Re: Question on file compare
by muppetjones (Novice) on Mar 13, 2012 at 21:28 UTC

    First, you can shorten your code just a bit by removing the use of $_.

    while (my $ptfkey = <F2>)

    The regex where you read in file 2 has a couple of issues. First, it forces start and end of line matching (^ and $, respectively). Next, it only matches the pipe and the whitespace on either side of it, so it will only match lines with ' | \n'. Lastly, it deletes everything that it matches.

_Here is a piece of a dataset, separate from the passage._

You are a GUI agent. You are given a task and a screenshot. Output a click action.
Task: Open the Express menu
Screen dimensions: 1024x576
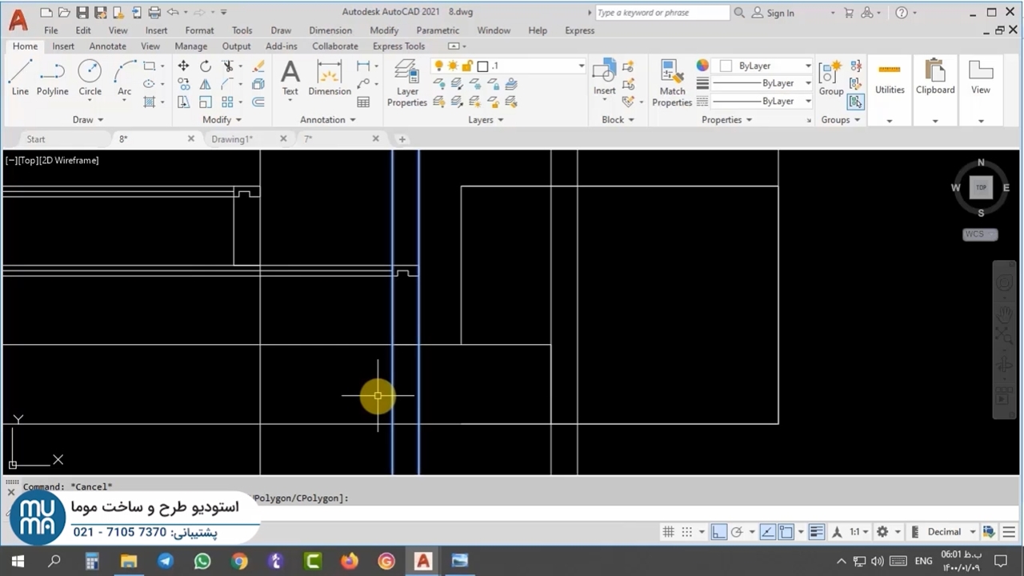click(x=579, y=30)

    If you only need to identify information in the first column, you only need to do this:

    while (<F2>) { $ptfkey = $_; # you can skip this using above suggestion $ptfpn = $ptfkey; # don't need this if just matching $ptfpn =~ m/^(\w+)/; # if only letters and numbers $ptfpn =~ m/^([\d\-\.]+)/; # if it's a float $F1hash{$1} = 1; }

    Secondly, the line that checks for the value should be throwing you an error:

    if ($PartNumber =~ $Flhash{$PartNumber}) {

    (Or, there are some languages that treat '=~' as a negation, kind of like '!=', so it could just be a typo.)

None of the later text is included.